PROBLEM REQUIREMENTS. Reproduce only the material from the line containing "eases (166, 1115)" down to the line containing "more is located at coordinates (142, 839).", with "particular" swapped for "specific" and nothing else altered. Omit the pictures.

DATASET EXTRACT.
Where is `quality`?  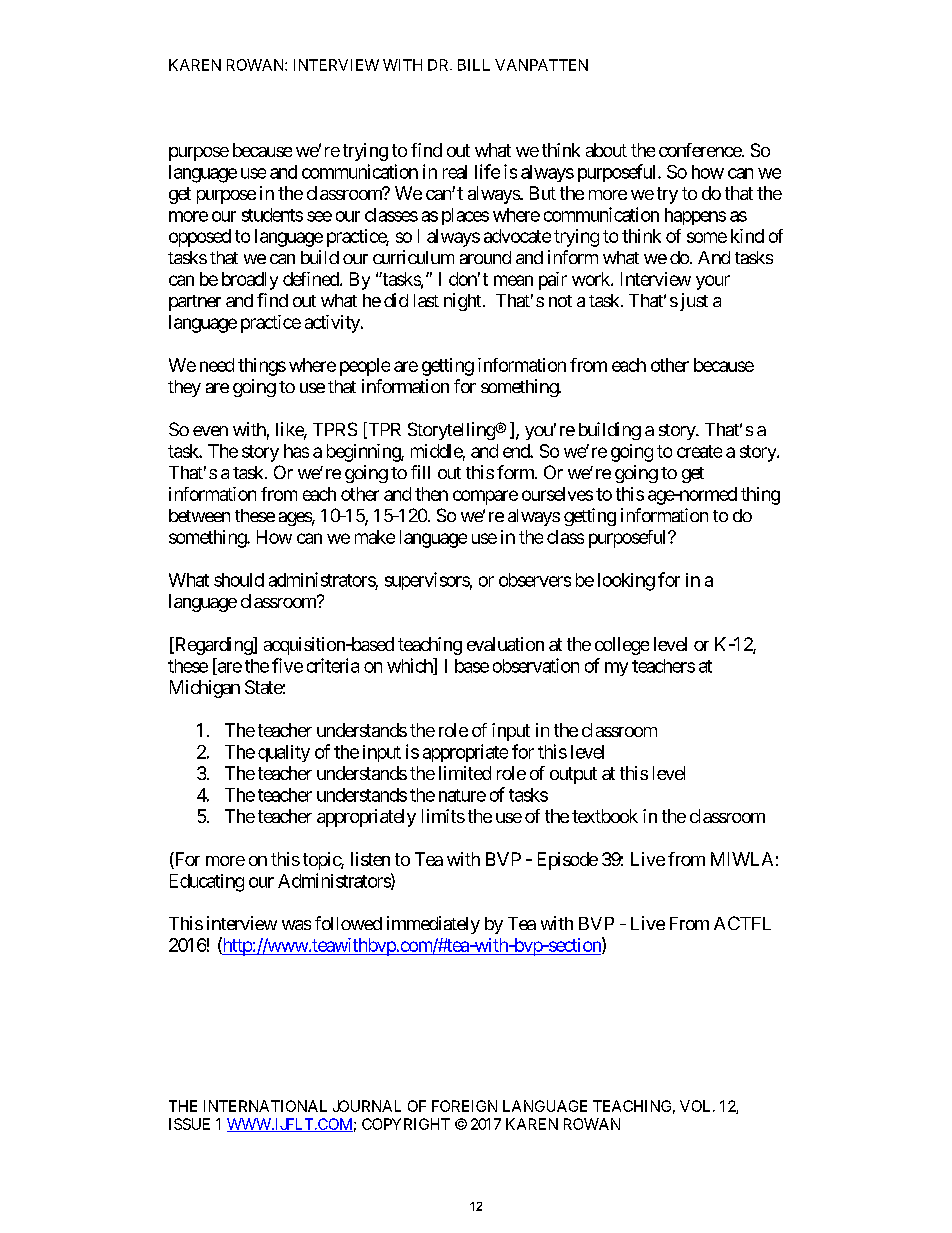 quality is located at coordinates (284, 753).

---

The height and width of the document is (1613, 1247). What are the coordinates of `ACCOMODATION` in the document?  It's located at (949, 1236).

--

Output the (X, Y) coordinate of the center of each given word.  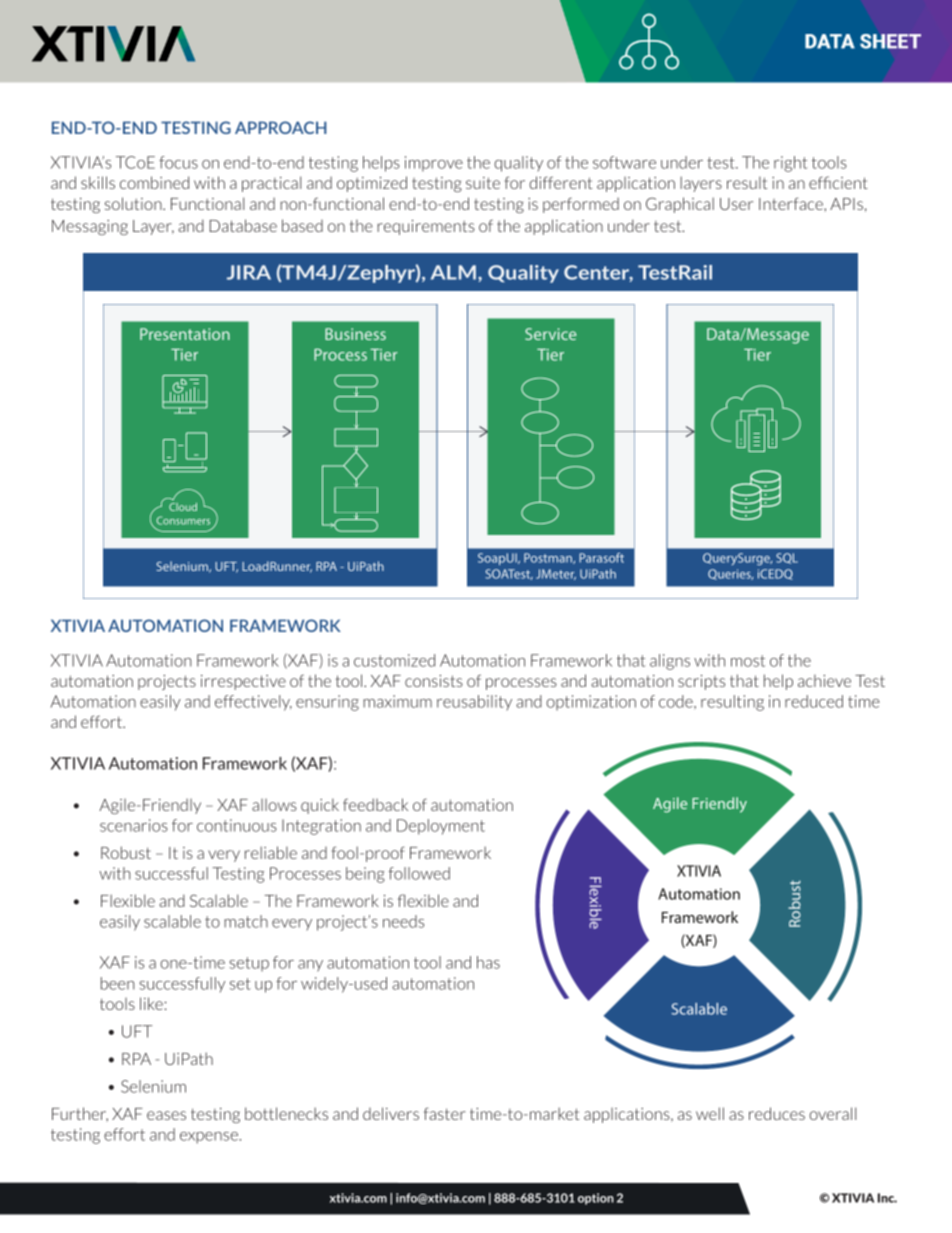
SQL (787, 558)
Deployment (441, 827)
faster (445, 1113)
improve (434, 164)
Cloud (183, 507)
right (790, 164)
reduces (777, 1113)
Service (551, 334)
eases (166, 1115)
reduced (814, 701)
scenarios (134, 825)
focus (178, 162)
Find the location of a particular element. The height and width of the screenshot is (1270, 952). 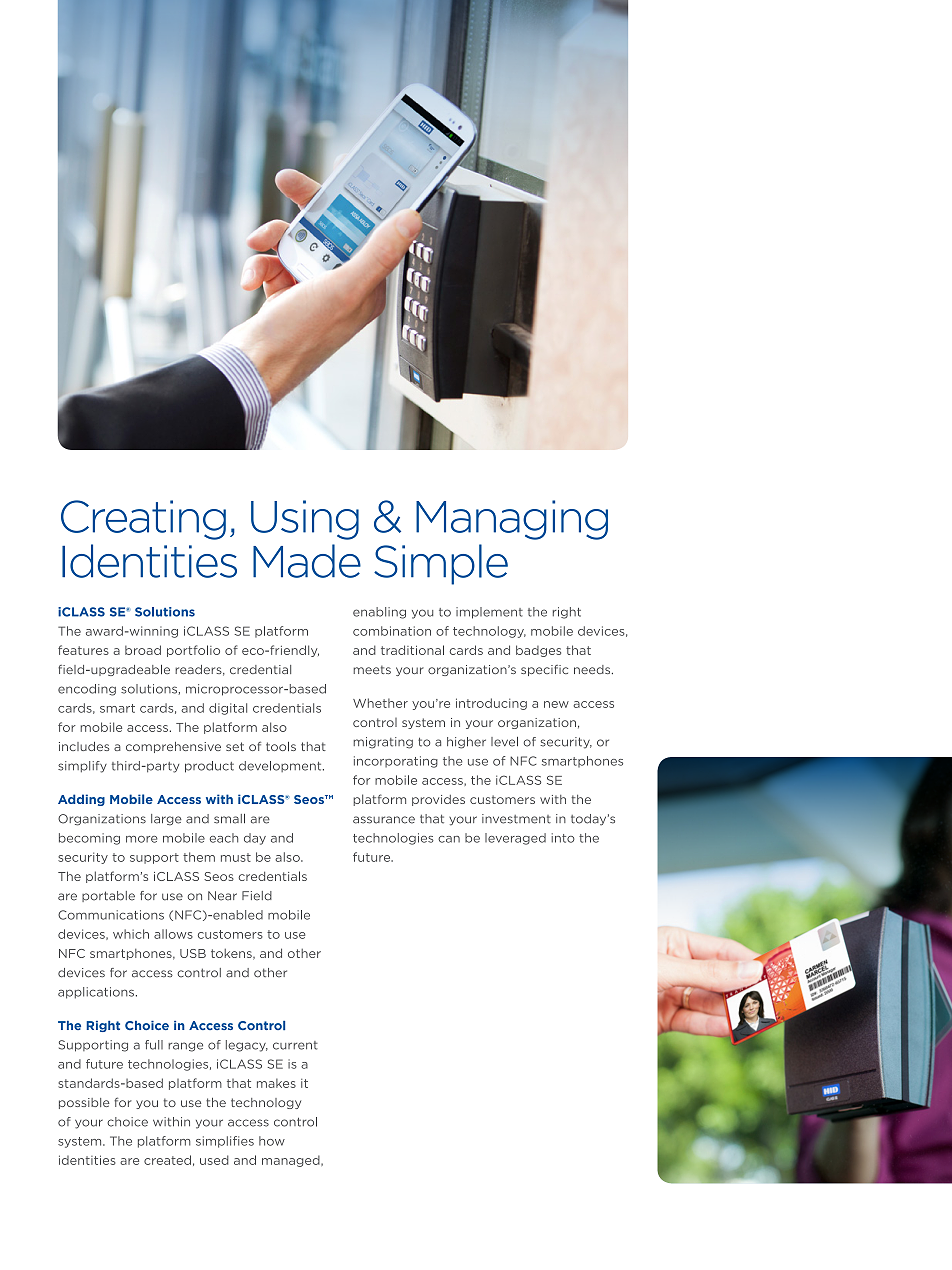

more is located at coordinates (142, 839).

RESULT.
eases (166, 1115)
reduced (814, 701)
scenarios (134, 825)
focus (178, 162)
Find the location of a specific element. The height and width of the screenshot is (1270, 952). 

more is located at coordinates (142, 839).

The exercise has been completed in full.